Dataset items

------------------------

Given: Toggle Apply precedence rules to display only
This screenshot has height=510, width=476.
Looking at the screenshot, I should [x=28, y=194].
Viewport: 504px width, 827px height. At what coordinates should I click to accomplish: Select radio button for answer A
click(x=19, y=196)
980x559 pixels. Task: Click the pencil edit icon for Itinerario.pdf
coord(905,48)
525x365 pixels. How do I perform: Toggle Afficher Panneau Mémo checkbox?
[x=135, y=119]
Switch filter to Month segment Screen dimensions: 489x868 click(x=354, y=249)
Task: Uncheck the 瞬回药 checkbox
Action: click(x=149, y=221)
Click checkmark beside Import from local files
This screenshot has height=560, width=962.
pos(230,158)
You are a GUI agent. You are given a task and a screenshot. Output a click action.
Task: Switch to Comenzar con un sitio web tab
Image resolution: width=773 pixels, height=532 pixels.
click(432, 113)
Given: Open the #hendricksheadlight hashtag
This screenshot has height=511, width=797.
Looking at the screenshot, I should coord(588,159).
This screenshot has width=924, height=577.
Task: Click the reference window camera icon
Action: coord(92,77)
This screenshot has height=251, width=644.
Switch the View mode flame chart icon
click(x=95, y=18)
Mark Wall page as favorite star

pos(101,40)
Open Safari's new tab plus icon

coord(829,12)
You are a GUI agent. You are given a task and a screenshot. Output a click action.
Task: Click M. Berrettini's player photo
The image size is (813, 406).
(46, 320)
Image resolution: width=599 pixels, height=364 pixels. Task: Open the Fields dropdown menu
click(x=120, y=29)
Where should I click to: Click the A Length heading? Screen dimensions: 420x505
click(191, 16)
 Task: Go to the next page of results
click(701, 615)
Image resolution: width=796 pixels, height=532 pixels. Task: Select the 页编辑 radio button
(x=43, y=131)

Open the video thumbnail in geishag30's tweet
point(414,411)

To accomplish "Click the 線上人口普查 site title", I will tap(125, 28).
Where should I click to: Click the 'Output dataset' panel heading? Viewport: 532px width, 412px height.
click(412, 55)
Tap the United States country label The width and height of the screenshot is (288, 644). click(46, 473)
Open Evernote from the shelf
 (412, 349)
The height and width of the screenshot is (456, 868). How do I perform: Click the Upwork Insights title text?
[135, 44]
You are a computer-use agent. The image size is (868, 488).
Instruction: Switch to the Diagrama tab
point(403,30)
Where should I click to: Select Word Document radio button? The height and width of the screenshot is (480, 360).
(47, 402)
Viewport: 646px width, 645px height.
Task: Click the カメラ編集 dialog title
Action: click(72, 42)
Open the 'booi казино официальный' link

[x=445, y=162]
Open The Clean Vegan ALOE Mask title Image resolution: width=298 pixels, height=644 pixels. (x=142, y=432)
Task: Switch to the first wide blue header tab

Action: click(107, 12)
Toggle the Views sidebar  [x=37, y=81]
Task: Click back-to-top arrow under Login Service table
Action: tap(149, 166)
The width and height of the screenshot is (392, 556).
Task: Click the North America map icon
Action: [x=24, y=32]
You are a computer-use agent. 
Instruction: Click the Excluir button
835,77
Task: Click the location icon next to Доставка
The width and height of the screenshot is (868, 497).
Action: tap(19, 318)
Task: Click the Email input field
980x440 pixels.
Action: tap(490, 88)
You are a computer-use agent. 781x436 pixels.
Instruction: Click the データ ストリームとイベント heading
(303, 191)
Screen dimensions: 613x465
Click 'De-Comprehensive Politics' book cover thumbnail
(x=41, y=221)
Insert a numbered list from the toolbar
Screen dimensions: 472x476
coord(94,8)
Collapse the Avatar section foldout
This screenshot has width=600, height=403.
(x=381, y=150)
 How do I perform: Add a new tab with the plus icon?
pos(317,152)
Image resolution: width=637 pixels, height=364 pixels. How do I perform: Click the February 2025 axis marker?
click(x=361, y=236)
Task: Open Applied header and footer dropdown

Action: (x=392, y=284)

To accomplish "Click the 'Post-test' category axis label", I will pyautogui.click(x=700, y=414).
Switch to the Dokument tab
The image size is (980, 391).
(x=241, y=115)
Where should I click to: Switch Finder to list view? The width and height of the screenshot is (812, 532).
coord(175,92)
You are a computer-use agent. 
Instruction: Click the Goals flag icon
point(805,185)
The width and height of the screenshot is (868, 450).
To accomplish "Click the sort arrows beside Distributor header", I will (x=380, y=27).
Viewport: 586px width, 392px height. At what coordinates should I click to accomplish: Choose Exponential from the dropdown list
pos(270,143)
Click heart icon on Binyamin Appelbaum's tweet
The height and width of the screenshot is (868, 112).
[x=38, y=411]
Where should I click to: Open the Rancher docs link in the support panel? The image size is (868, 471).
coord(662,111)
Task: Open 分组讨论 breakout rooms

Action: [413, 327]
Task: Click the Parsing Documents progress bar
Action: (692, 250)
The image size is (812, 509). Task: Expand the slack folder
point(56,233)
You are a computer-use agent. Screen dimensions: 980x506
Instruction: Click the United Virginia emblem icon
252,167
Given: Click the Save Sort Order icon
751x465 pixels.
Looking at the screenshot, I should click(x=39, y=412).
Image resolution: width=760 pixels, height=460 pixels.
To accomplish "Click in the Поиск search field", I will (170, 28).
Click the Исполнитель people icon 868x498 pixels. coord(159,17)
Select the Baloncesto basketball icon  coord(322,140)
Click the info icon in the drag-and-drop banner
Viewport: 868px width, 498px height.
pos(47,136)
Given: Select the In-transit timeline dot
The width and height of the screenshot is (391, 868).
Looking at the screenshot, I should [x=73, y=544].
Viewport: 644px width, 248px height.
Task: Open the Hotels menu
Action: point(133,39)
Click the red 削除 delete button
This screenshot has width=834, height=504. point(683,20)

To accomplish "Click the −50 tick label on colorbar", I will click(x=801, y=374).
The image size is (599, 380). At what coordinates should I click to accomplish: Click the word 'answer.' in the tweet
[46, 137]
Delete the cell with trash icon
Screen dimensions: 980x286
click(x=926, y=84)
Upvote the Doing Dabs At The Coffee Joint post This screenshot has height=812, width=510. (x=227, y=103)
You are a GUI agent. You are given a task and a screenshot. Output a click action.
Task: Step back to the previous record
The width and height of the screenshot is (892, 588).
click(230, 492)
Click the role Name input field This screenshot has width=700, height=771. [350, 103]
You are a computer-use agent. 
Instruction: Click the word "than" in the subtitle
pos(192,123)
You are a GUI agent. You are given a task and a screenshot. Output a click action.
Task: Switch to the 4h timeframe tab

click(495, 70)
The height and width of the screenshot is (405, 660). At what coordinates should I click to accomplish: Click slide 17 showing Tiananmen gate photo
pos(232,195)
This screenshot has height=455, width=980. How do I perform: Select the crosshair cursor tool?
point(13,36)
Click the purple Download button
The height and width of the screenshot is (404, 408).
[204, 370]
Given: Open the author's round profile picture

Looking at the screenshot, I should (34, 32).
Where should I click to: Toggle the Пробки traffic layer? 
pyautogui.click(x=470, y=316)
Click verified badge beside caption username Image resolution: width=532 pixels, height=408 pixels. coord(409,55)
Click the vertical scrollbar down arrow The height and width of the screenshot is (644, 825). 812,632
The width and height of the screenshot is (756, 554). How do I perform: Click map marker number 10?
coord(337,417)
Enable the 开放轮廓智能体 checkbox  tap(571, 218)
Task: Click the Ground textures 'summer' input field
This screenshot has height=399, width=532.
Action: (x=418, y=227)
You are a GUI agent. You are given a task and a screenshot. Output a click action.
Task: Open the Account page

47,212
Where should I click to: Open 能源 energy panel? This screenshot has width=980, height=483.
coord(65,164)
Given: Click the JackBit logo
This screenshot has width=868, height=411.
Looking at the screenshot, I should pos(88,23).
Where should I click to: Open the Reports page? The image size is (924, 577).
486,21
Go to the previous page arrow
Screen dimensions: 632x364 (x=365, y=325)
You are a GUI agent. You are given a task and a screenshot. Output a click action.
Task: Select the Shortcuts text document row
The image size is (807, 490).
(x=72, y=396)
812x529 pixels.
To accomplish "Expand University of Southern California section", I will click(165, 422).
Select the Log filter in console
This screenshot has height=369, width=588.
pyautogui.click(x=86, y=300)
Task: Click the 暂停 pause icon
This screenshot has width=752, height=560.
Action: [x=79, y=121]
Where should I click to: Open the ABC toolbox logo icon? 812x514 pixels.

------------------------

Exercise brief
Could you set down, exactly as written, the lines above between the one holding "Given: Click the Save Sort Order icon" and the one holding "Task: Step back to the previous record", inclusive, and nothing more?

Result of the exercise
Given: Click the Save Sort Order icon
751x465 pixels.
Looking at the screenshot, I should click(x=39, y=412).
Image resolution: width=760 pixels, height=460 pixels.
To accomplish "Click in the Поиск search field", I will (170, 28).
Click the Исполнитель people icon 868x498 pixels. coord(159,17)
Select the Baloncesto basketball icon  coord(322,140)
Click the info icon in the drag-and-drop banner
Viewport: 868px width, 498px height.
pos(47,136)
Given: Select the In-transit timeline dot
The width and height of the screenshot is (391, 868).
Looking at the screenshot, I should [x=73, y=544].
Viewport: 644px width, 248px height.
Task: Open the Hotels menu
Action: point(133,39)
Click the red 削除 delete button
This screenshot has width=834, height=504. point(683,20)

To accomplish "Click the −50 tick label on colorbar", I will click(x=801, y=374).
The image size is (599, 380). At what coordinates should I click to accomplish: Click the word 'answer.' in the tweet
[46, 137]
Delete the cell with trash icon
Screen dimensions: 980x286
click(x=926, y=84)
Upvote the Doing Dabs At The Coffee Joint post This screenshot has height=812, width=510. (x=227, y=103)
You are a GUI agent. You are given a task and a screenshot. Output a click action.
Task: Step back to the previous record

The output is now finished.